------ RECORDED INFORMATION ------

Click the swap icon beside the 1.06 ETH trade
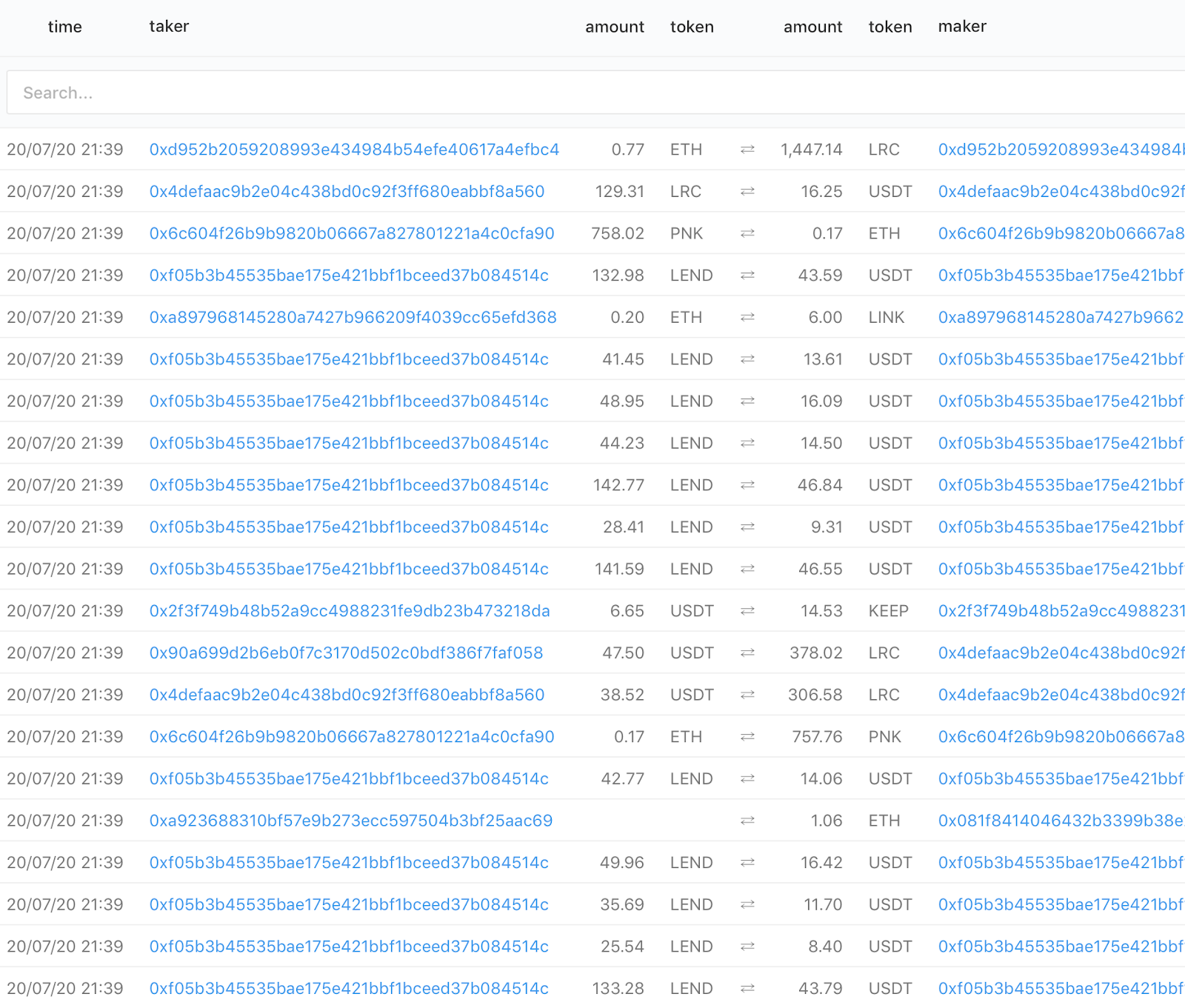Viewport: 1185px width, 1008px height. click(747, 821)
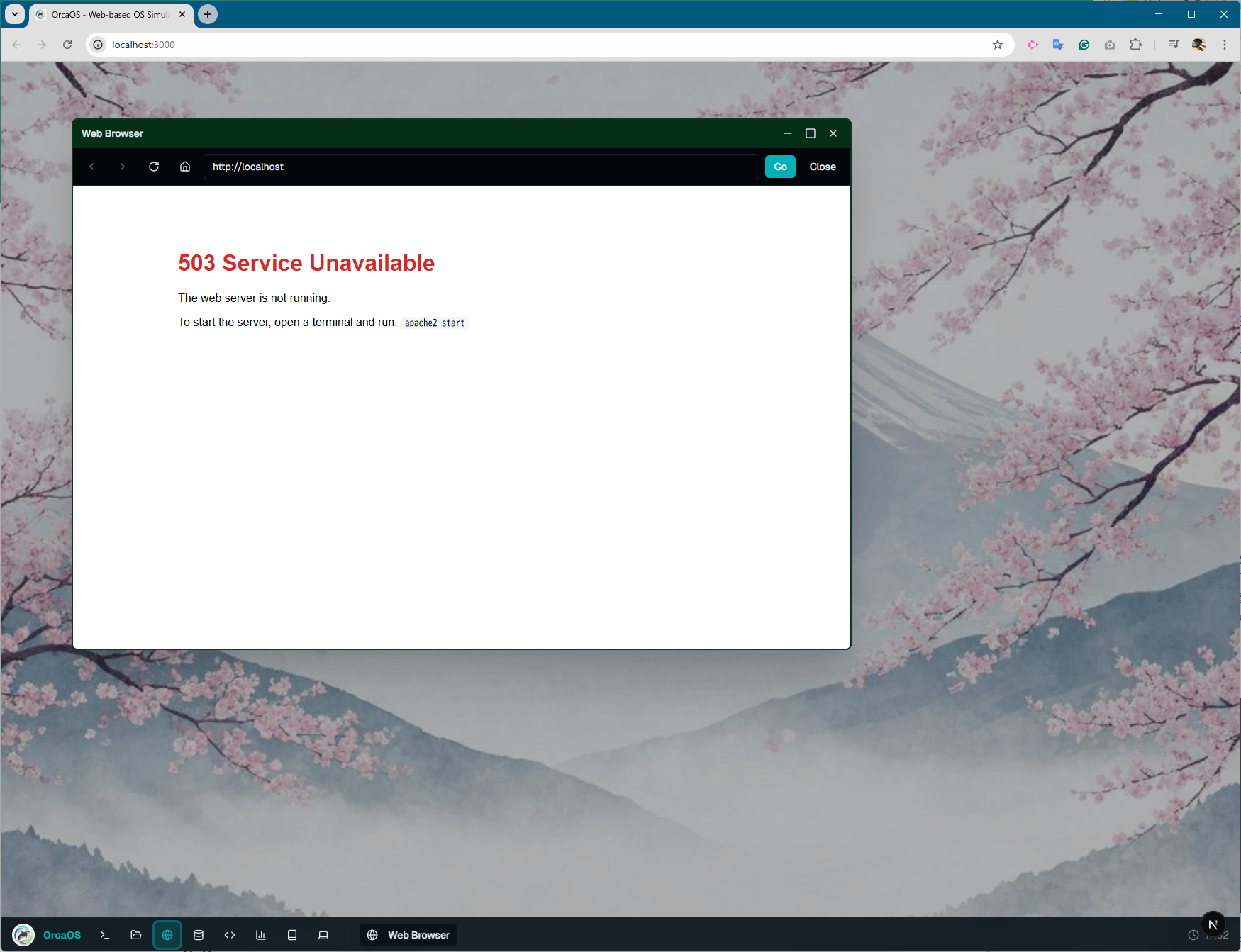Reload the page using the refresh icon
The width and height of the screenshot is (1241, 952).
pos(154,167)
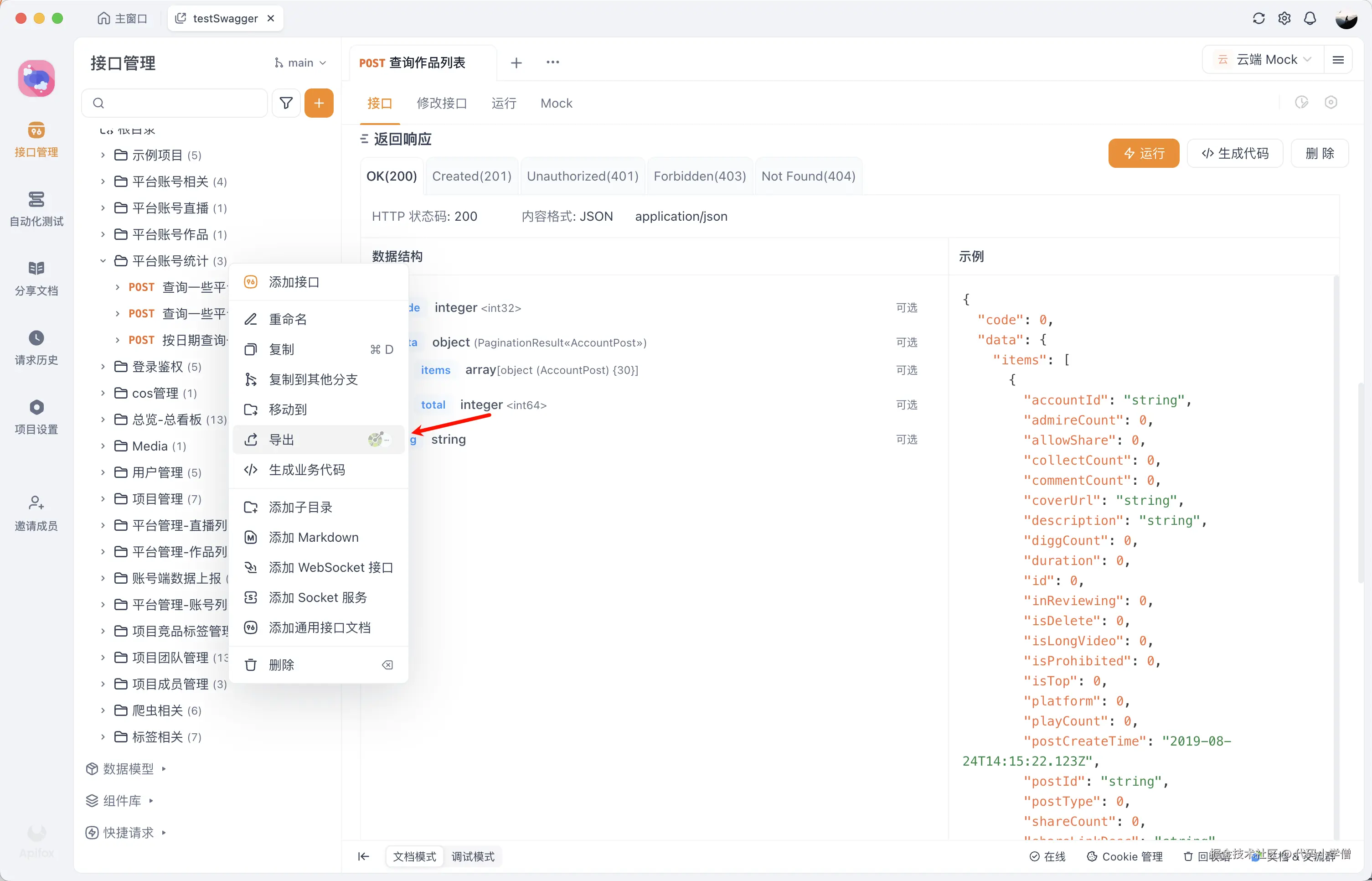Collapse the 平台账号统计 folder
1372x881 pixels.
pyautogui.click(x=103, y=261)
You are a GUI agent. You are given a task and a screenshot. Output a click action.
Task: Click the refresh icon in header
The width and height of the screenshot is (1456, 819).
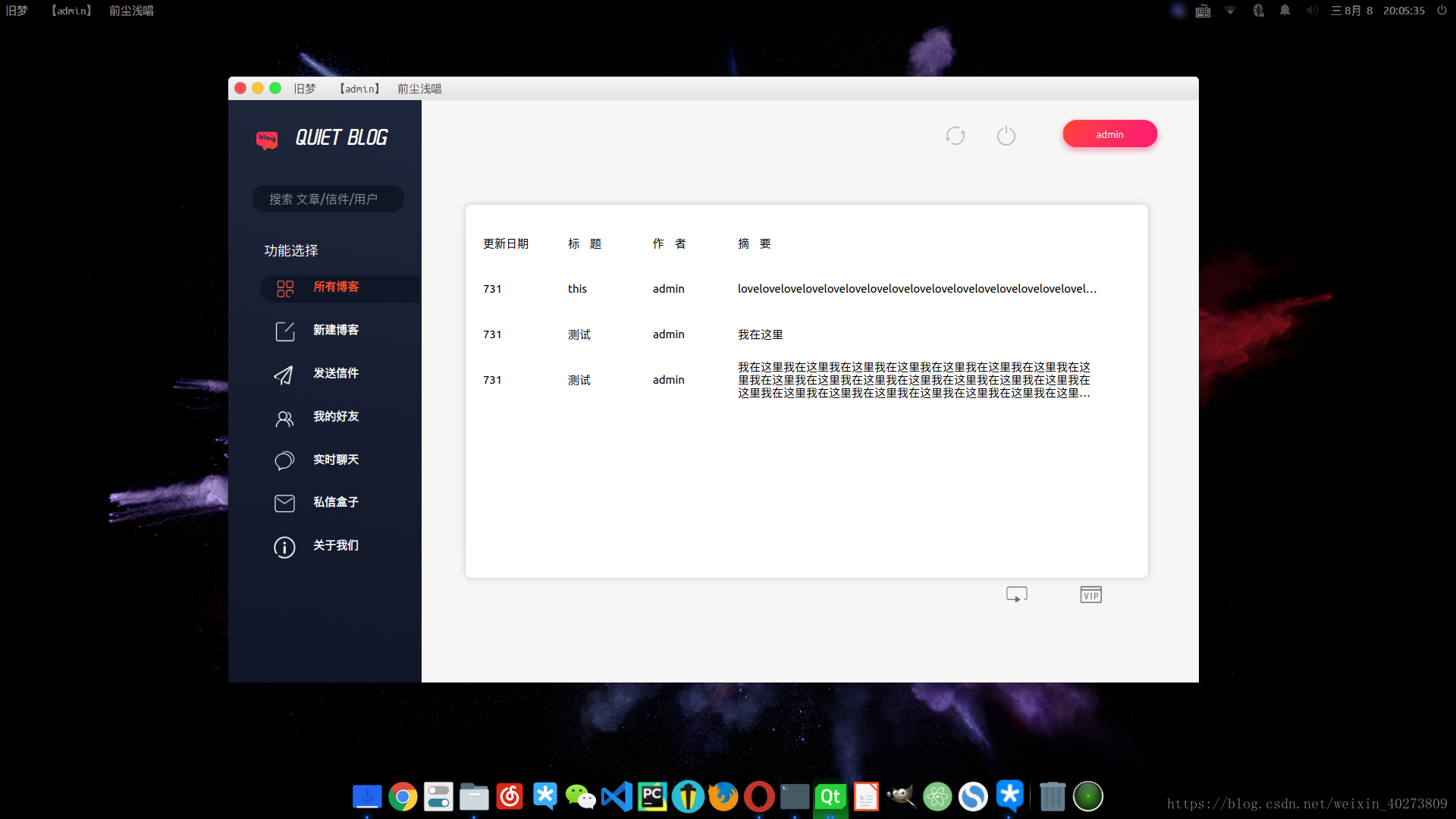point(955,136)
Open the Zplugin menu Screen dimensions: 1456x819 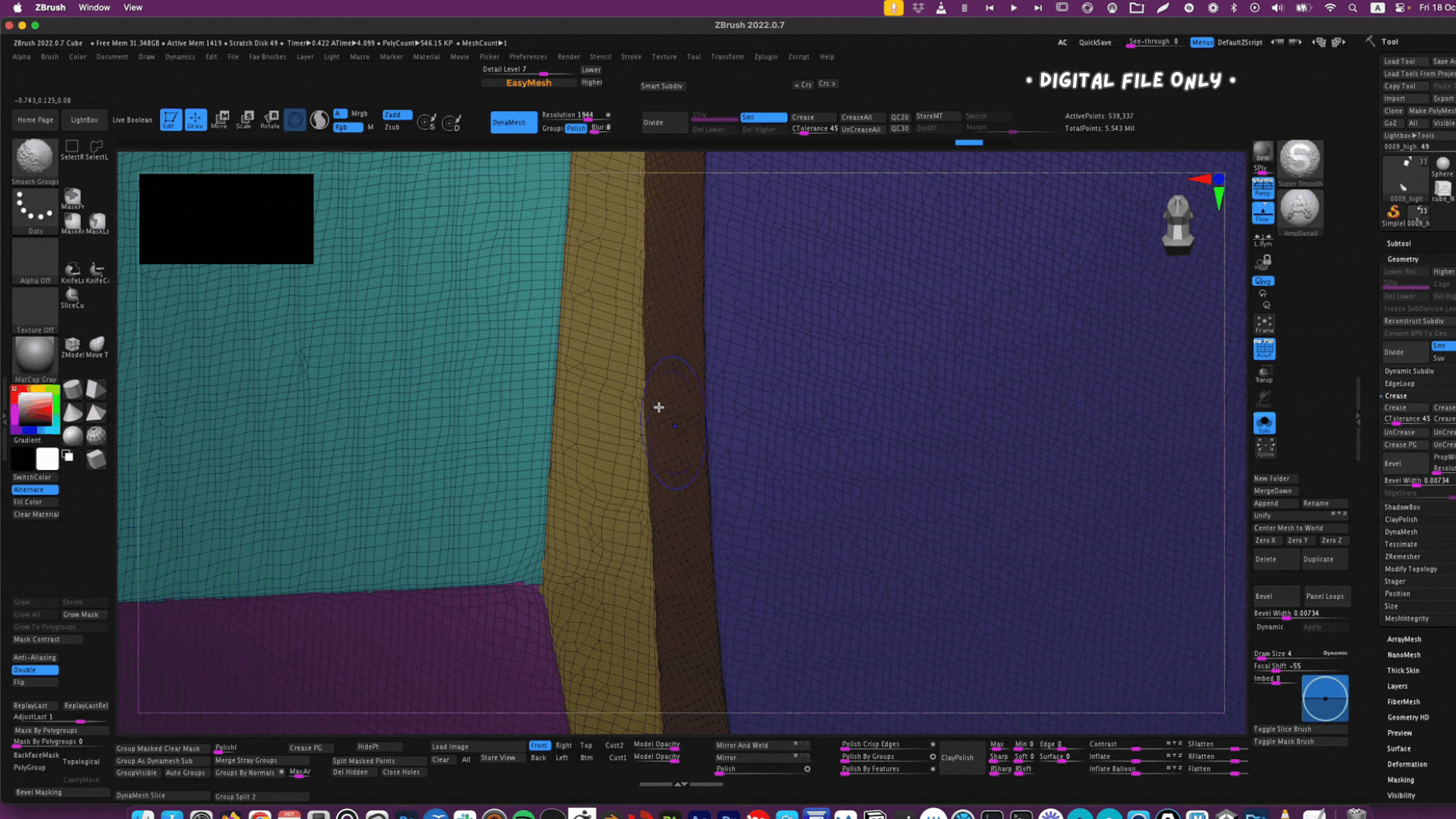765,57
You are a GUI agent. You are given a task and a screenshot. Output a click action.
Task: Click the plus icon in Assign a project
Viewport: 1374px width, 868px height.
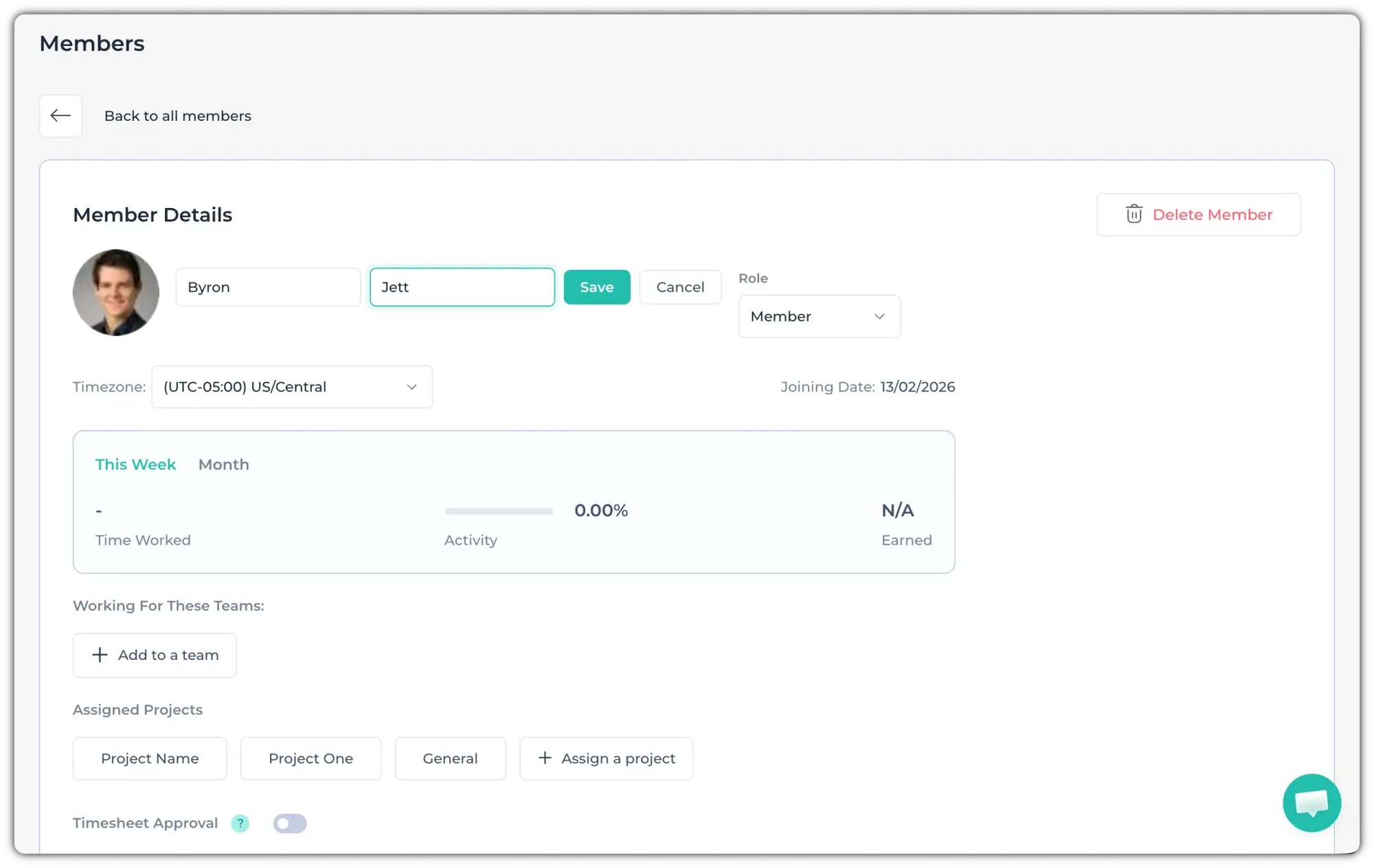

------

_YOUR GOAL:_ Where pictures appear, drop them, and reproduce exactly only the lines running from the beginning of the data to the line that contains "Task: Click the refresh icon in header", inclusive.

_EXPECTED OUTPUT:_
Click the swap icon beside the 1.06 ETH trade
Viewport: 1185px width, 1008px height. click(747, 821)
Reload the page using the refresh icon
The width and height of the screenshot is (1241, 952).
pos(154,167)
Collapse the 平台账号统计 folder
1372x881 pixels.
pyautogui.click(x=103, y=261)
You are a GUI agent. You are given a task and a screenshot. Output a click action.
Task: Click the refresh icon in header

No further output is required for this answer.